Zárate y Campana siguen con un transporte interurbano obsoleto

La lucha mantenida por el “Movimiento de Usuarios Autoconvocados por el Transporte de Zárate y Campana” contra el aumento del valor del boleto del servicio diferencial a Capital Federal fue un ejemplo de cómo se puede, desde el rol común de usuario, ...
activar mecanismos burocráticos del Estado y crear conciencia en la misma población damnificada sobre el abuso de la empresa monopólica; además de determinar un plan de acción que lleve a generar algún tipo de cambio sustancial en el centro de la problemática.

Pero desde el Estado poco se ha hecho al respecto de esta causa y, peor aún, ninguna herramienta se ha activado para cambiar el panorama del transporte público local interurbano.

En mayo del año pasado, la intendente de Campana Stella Maris Giroldi esgrimía lo siguiente: “el servicio de transporte que tenemos hoy es obsoleto”. Y criticó, particularmente, el rol de la empresa Monsa, concesionaria de la línea 60 que realiza su recorrido desde Carupá (Tigre) hasta Zárate, pasando por Campana. “Para mí Monsa brinda el peor servicio que puede existir en transporte público. Ellos en Campana hacen lo que quieren y está claro que no pueden hacer lo que quieren. Si no llegamos a un acuerdo en el corto tiempo no los dejo pisar más el suelo campanense. No tengo pelos en la lengua al decirlo porque bastantes canas verdes me han sacado. Vienen de Tigre con un recorrido largo y pasan por Campana cuando quieren. Eso es faltarle el respeto a los vecinos. Si esta empresa tendría una frecuencia más continua se evitarían accidentes de motos, ya que hoy en las motos viajan 4 personas de una familia porque saben que el servicio de colectivos no funciona”.

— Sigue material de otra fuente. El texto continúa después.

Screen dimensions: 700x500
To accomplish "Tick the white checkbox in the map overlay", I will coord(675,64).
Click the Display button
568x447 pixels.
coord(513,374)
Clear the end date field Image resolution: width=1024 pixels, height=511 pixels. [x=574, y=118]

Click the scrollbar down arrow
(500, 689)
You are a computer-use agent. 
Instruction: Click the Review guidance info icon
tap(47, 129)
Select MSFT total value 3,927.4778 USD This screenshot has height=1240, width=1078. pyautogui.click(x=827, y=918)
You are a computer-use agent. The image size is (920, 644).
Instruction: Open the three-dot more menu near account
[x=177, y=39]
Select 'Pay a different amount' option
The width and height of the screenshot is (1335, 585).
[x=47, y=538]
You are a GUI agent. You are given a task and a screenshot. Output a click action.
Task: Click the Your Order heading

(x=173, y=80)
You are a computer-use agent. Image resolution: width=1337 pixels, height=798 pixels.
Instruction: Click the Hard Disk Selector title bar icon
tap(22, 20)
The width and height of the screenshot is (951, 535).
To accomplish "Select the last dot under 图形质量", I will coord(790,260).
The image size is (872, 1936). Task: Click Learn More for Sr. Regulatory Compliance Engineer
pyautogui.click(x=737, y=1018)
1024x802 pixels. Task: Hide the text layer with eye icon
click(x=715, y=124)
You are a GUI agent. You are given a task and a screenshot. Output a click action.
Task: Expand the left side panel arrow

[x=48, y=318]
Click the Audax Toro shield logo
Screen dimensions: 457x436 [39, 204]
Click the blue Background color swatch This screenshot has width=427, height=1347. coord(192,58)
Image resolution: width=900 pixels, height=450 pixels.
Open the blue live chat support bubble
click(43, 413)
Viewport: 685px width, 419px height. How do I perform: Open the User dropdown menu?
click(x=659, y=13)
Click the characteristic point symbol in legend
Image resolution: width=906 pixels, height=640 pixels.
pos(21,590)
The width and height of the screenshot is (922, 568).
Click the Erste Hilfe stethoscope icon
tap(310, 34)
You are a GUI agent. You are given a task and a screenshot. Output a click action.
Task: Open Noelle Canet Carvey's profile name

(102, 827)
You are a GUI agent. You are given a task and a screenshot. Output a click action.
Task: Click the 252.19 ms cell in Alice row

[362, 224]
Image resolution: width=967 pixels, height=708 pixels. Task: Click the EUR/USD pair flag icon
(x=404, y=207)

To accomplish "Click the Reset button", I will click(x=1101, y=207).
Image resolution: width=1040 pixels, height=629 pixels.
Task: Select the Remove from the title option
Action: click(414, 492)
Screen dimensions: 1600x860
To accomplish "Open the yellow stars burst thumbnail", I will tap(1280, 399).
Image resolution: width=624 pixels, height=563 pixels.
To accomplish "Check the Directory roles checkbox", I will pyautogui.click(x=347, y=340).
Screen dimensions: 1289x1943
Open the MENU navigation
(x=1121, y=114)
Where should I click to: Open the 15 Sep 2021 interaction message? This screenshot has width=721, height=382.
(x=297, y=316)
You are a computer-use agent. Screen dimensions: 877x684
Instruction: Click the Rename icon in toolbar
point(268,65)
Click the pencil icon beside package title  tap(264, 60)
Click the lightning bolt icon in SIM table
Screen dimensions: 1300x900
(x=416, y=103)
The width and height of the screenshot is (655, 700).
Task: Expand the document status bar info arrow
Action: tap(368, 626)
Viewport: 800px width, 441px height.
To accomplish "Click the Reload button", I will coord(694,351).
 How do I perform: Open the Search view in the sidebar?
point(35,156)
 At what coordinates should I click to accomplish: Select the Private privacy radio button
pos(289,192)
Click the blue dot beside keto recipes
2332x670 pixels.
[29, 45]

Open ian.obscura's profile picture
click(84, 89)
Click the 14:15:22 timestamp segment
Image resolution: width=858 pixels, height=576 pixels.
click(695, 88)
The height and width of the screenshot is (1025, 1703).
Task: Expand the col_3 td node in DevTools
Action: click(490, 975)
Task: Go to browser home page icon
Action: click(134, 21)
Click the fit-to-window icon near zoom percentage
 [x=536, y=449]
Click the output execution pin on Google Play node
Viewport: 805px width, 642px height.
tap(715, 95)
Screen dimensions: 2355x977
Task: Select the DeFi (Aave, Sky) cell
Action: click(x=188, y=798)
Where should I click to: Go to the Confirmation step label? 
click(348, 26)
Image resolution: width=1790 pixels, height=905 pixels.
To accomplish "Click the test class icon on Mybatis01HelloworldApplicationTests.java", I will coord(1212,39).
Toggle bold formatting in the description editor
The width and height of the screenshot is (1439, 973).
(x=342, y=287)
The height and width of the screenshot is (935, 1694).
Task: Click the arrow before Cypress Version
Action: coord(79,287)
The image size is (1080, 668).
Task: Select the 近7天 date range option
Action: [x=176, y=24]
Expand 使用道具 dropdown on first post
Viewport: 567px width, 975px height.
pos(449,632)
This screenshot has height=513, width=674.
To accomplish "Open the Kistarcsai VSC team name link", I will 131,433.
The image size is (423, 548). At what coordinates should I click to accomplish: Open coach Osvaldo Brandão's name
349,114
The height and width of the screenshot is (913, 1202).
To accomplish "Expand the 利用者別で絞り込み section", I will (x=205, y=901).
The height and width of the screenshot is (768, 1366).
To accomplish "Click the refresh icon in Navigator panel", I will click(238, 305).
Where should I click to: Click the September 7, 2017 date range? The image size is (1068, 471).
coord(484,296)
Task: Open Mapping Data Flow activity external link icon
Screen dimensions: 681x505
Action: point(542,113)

Por su parte, Cáffaro no se quedó atrás y agregó: “estas empresas han tenido una visión muy acotada de la realidad en todos estos años. Ni hablar del transporte ferroviario, mejor lo dejamos aparte porque da para hacer un libro. Pero en cuanto al transporte público de colectivos, las cosas no pueden seguir así, no hubo inversión, interrelación y no hubo una visión estratégica de nada. Hoy están todas las líneas de colectivos mezcladas una encima de la otra. Se le está perjudicando la vida a la gente”, expresó el Intendente.

Quejas en la actualidad

El diagnóstico de los intendentes fue certero pero poco se ha hecho para cambiar la realidad. Todo quedó en el ámbito del discurso y solamente el reflejo político. En tanto, casi todas las líneas que van de Zárate a Campana siguen sin aportar un calendario del servicio claro, con poca difusiín de horarios, con colectivos sucios, sin ningún tipo de seguridad y con un tiempo estimado desde Zárate a Campana, 10 kilómetros, de una hora y cuarto. Por si fuera poco, la falta de mantenimiento de los coches es la misma que la de la Ruta 6; y a pesar de que la gente viaja abarrotada no se suman nuevos móviles.

“Por eso hay cuestiones que no se pueden seguir emparchando, necesitamos un sistema de transporte integrado y complementario entre los dos municipios. Miles de personas viajan diariamente en condiciones de inseguridad vial y en este sentido debemos trabajar sobre el vínculo entre ambas ciudades en pos del mejoramiento de la Ruta 6 y de la integración de la localidad de Lima. Estamos hablando de un nuevo sistema de transporte y no de una nueva línea de colectivos. No podemos permitir que se tarde 45 minutos o una hora en llegar de Campana a Zárate cuando estamos a diez kilómetros de distancia”, eran las palabras elegidas por el intendente Cáffaro.

A juzgar por la realidad, los discursos de ambos jefes comunales en el encuentro del año pasado, quedaron ajenas a la realidad actual al igual que Zárate está cada vez más lejos de aquel modelo de transporte tan elogiado de la ciudad brasileña de Curitiba.

Funcionarios municipales de ambas carteras municipales no se han vuelto a reunir, no existe en la actualidad una agenda común sobre el transporte en Zárate y Campana y solamente los usuarios tienen la esperanza y la voluntad de generar denuncias en la Comisión Nacional de Regulación del Transporte (CNRT), de agruparse por las redes sociales y de llevar a cabo marchas y protestas, ya que reconocen en estos mecanismos el verdadero camino hacia un cambio sustancial del servicio, el cual debería ser responsabilidad del Estado municipal, provincial y nacional como órganos de contralor.